Certainly this will be considered one of the best local albums of the year. Nine Volt Mile display top-notch Pop sensibilities in their performances. While sounding something like their influences, the band is in no way imitative, but entirely original in the means by which they develop their material. It would seem a lock that Nine Volt Mile will be signed to a major label contract. They most certainly are deserving of national attention.
Save The Swimmer
It was a year ago in March when we first met Dizzyfish in these pages and the name Henry Curl, lyricist and vocalist extraordinare. Inexplicably the band Dizzyfish remained entirely intact, but changed their name to Jonah. Nothing against their new name, but Dizzyfish was a great name. Perhaps there was already a band of that name in Peoria or something. Who knows? Still, the band remains great, regardless of their nomenclature. the three songs they previewed in the Spring of 2000 are to be found here.
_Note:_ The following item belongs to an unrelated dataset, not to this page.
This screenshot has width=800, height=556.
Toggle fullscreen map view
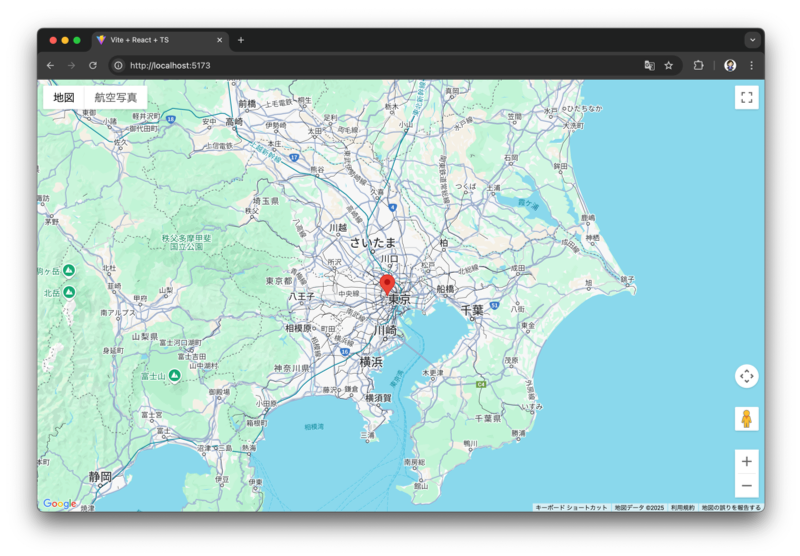[746, 97]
Henry Curl is one of the better poets in the Portland rock scene today. In addition he has a sweet, lithe voice that swings effortlessly into falsetto. “Radio Murders” is a good example. An inscrutable lyric is layered with Chris Hayes’ exotic slide guitar textures. Drummer Jake Endicott and bassist Matt Rogers provide indomitable structure to the proceedings. But it is Curl’s elastic vocal exercises that are the most winning of all.
“Wishes” is a pretty song with a nice guitar and synth string arrangement underscoring a pliant lyrical plaint: “And now she’s alone, empty planet/The ending is clear but she denies it/And now sleepers rise to receive me/The general at arms won’t believe me/And I stand still/Tonight we sleep upon our wishes/And they can’t break my will/ Tonight we sleep with the fishes.”
Another of the stronger new songs is “Grand Design” a cheerful waltz that is buoyed by the uplifting quality of it’s lyric. Still, two of the best songs were presented on last year’s demo. “Lunar Song” is a pretty little ditty. And “Pepto” remains as the band’s most complete musical statement
While Jonah may be a name that conforms better to the band’s chosen dogma, Dizzyfish was the better name. But this is a band that displays a lot of promise regardless of their name. A tighter focus on the structures of some of their songs will benefit the band. Concentrating on hooks and strong choruses will make them more memorable. Seeking common lyrical ground with the listener could benefit the band as well. Curl has occasionally very astute observations to impart to the diligent listener, which would be more sagacious still were he to abandon his propensity for preaching. Still, Jonah are a very good band which deserve encouragement and recognition for their accomplishments, not derision for their shortcomings.